My Old Testament professor would say that if you don’t find curious things in the Bible, it means you aren’t paying attention. So, it is in Matthew’s genealogy that I ran across this, while reading Joshua (I originally was preparing for my Sunday School lesson). This was all triggered because of the song Matthew’s Begats by Andrew Peterson.
In Matt.1:5 we read that Salmon begot Boaz by Rahab. This Rahab is presumably the Rahab of Joshua, the prostitute who harbors the spies and is spared when Jericho falls. Otherwise, if it’s some unknown Rabah – why mention her? That seems plausible… right?
Problem 1. Neither the Old Testament or the Pseudepigrapha (to my reading) metions it (see the genealogies at Ruth 4:20-21; 1 Chr. 2:1-11) . So where did it come from? How did Matthew know about it?

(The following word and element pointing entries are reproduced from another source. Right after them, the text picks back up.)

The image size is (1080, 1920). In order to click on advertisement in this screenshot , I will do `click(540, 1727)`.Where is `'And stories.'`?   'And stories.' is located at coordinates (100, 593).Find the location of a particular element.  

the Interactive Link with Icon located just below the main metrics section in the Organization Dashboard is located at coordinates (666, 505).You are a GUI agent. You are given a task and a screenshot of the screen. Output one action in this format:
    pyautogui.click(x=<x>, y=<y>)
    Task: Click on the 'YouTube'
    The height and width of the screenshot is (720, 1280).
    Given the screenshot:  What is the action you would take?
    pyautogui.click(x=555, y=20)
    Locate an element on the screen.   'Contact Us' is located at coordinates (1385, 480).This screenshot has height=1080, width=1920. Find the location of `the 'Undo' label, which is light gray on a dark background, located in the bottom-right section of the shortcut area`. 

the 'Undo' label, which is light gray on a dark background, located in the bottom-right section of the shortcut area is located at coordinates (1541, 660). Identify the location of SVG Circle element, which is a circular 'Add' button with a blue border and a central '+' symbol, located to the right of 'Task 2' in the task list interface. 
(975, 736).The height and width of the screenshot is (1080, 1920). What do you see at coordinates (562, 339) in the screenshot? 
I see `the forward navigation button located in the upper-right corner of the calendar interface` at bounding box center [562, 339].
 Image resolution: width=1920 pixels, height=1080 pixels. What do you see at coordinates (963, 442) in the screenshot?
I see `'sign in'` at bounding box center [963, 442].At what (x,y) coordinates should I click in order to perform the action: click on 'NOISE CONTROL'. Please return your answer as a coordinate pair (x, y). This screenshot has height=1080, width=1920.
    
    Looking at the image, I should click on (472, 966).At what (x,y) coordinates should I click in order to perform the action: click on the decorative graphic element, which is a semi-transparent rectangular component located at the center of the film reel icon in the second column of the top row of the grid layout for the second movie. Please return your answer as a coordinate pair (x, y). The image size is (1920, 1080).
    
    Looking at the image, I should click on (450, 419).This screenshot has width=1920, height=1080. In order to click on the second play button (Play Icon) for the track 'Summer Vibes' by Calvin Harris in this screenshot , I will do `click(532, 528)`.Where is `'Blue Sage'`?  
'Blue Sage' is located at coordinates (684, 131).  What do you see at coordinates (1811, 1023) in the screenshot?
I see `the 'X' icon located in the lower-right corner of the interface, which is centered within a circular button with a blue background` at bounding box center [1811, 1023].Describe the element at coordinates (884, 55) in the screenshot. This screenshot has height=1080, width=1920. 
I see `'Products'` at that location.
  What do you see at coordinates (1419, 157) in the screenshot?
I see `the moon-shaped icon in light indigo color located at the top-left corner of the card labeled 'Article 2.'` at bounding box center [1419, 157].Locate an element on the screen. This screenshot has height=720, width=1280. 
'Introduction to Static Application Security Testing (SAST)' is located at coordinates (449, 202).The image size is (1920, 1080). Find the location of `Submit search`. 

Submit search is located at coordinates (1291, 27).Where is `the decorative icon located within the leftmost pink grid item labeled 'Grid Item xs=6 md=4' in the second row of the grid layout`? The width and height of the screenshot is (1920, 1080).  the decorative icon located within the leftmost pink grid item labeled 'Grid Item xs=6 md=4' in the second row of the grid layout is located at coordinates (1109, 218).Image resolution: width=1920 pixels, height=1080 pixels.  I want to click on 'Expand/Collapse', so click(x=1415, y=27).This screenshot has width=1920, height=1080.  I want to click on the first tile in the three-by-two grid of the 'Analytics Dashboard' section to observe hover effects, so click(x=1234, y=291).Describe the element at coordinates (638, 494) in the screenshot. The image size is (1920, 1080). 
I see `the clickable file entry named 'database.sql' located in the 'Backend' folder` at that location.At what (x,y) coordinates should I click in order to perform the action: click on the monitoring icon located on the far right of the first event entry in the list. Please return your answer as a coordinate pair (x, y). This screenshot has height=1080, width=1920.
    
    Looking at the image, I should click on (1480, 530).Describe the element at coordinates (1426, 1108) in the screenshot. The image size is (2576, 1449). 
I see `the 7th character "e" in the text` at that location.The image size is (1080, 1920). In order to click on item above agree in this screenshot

Problem 2. The other times Rahab is mentioned in the New Testament (Heb. 11:13 and James 2:25) it’s actually spelled differently in Greek (and still no mention of her being in the genelogy of David and thus Christ). In Heb. 11:13 and James 2:25 it’s spelled Ra’ab, which is what the Greek OT (LXX) does when it translates Rahab. In Matthew it’s spelled Rachab (with a Scottish “ch” there) which is actually how the Hebrew is spelt.
There is apparently some extra-biblical tradition that I haven’t been able to investigate in Talmudic Judaism about Rahab’s decendents. If I can ever get a hold of a book, I’ll let you know what I find.
What does everyone think about this? Strange? No? No concern?
 See The Gospel According to Matthew in the Pillar New Testament Commentary series page 24. He notes the same strange absence of this tradition in Judaism.
 The book is Marshall Johnson’s The Purpose of the Biblical Genealogies (see pp. 162-65), if you’d like to ship me the copy – let me know!